QUESTIONS TO ANSWER =>
1 – From the passage on double-negative B cells, extract the stretch that opens with the words containing "Contradictions & Debates" and closes with "is entirely GC-derived.".
2 – Answer these questions using the passage on double-negative B cells.
(a) How long do DENV-specific atypical memory B cells remain durable in secondary dengue?
(b) What inhibits the generation of DN2 cells, and what drives it?
(c) Besides extrafollicular origin, what else could the lower SHM rate of DN cells reflect?
3 – Carry on the passage on double-negative B cells from its last sentence.

READING TEXT =>
________

The earlier indirect dengue evidence remains relevant:

• DENV-specific atypical MBCs (CD27⁻CD21⁻ = DN B cells) accumulate in 2° dengue durable to 18 months (Singh2026)
• The question of whether these atypical MBCs are DN2 (EF-derived) or DN1 (GC-derived) is partially addressed by Ansari2025’s demonstration of CD21⁻CD11c⁺ EF B cells, but formal DN1/DN2/DN3 subdivision in dengue has not been performed

Contradictions & Debates

• Whether EF-derived memory B cells (i.e., DN cells) are genuinely GC-independent or represent cells that initiated but aborted GC entry is debated. Wei et al. acknowledge both models: (a) independent EF lineage; (b) failed/abortive GC entrants. Jenks2018 substantially resolves this for DN2 cells specifically: they are EF-derived effectors (CD40L inhibits their generation; TLR7 drives it). The original EF-origin debate now applies primarily to whether some DN1 cells might also arise extrafollicularly, or whether DN1 is entirely GC-derived.

• The lower SHM rate of DN vs. CD27⁺ memory cells is consistent with EF origin but is not conclusive — it could also reflect selection against high-affinity autoreactive clones within GCs rather than GC exclusion.

________

SUPPLIED INFORMATION =>
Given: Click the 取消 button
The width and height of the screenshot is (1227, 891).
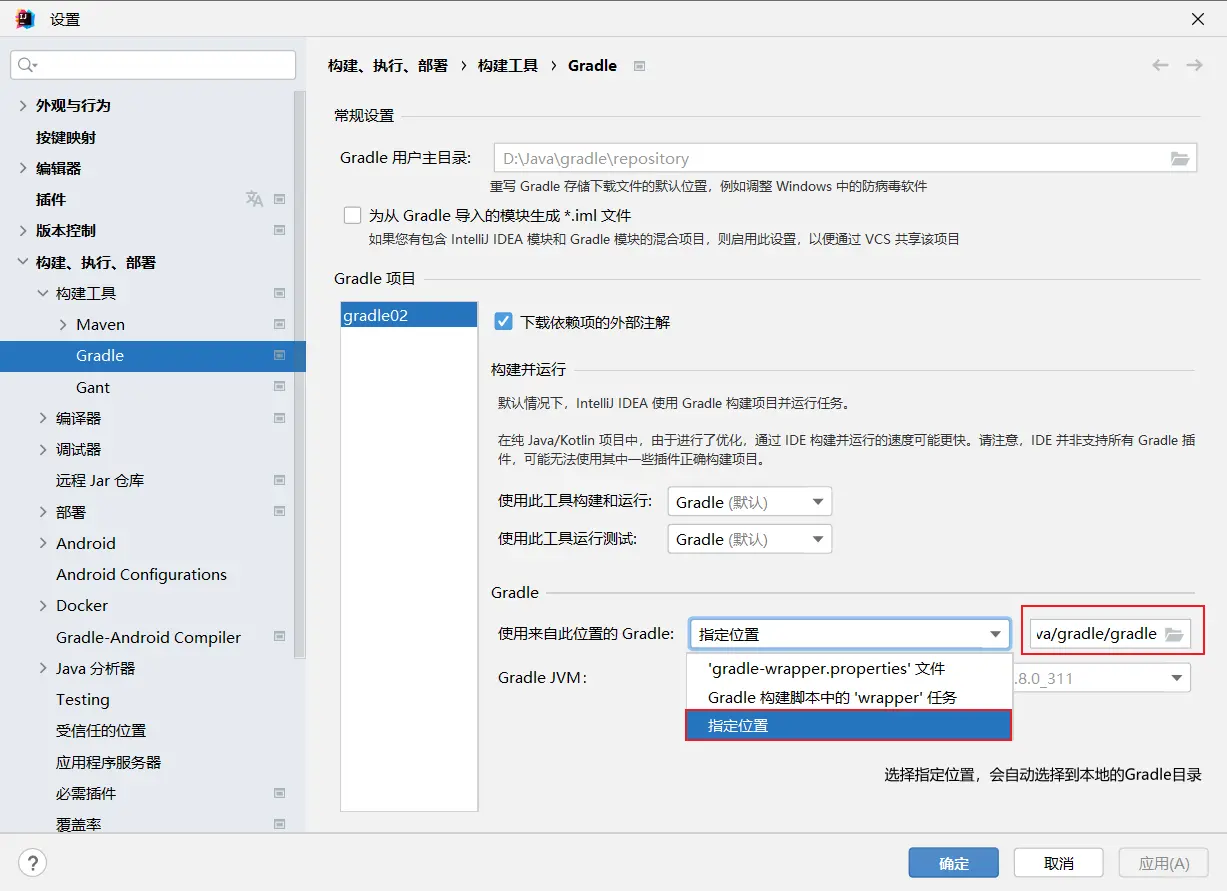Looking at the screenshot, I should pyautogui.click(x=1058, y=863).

________

ANSWERS IN ORDER =>
1 –
Contradictions & Debates

• Whether EF-derived memory B cells (i.e., DN cells) are genuinely GC-independent or represent cells that initiated but aborted GC entry is debated. Wei et al. acknowledge both models: (a) independent EF lineage; (b) failed/abortive GC entrants. Jenks2018 substantially resolves this for DN2 cells specifically: they are EF-derived effectors (CD40L inhibits their generation; TLR7 drives it). The original EF-origin debate now applies primarily to whether some DN1 cells might also arise extrafollicularly, or whether DN1 is entirely GC-derived.

2 –
(a) They are durable to 18 months.
(b) CD40L inhibits their generation, and TLR7 drives it.
(c) It could reflect selection against high-affinity autoreactive clones within GCs rather than GC exclusion.

3 –
• Whether the TLR7-driven EF pathway operates identically in acute viral infections (where TLR7 ligands are physiological viral ssRNA rather than pharmacological R848) remains unestablished. The SLE context may amplify TLR7 signalling through genetically elevated IRF5/IRF7 haplotypes that are not present in all individuals.

• FIRST DENGUE DATA — Atypical MBCs and IgM+ MBCs as potential EF memory in dengue: In 2° dengue, DENV-specific atypical MBCs (CD27⁻CD21⁻ = DN B cells) are significantly expanded, durable to 18 months, and temporally correlated with later class-switched and activated MBC levels — suggesting they participate in the anti-DENV response rather than representing exhausted bystanders. DENV-specific IgM+ MBCs are the only subset significantly elevated at the acute 2° timepoint, consistent with rapid recall from an IgM+ memory compartment. The hypothetical working model positions atypical and IgM+ MBCs as the primary early responders in 2° immunity (vs. naive B cells and IgG+ MBCs in 1° immunity), raising the possibility that repeat DENV exposure selects for EF-like memory subsets rather than conventional GC-derived memory (see Singh2026 - DENV-Specific Memory B Cell Subsets, n=4/group longitudinal — small sample but internally consistent).

• Caveat — EF vs GC origin unresolvable with this panel: Singh2026 lacks CXCR5, CD11c, and T-bet — the markers required to distinguish DN2 (EF effectors) from DN1 (GC-derived memory) within the CD27⁻CD21⁻ gate. The atypical MBC expansion in 2° dengue is therefore compatible with either EF or GC origin, or both (see Singh2026 - DENV-Specific Memory B Cell Subsets).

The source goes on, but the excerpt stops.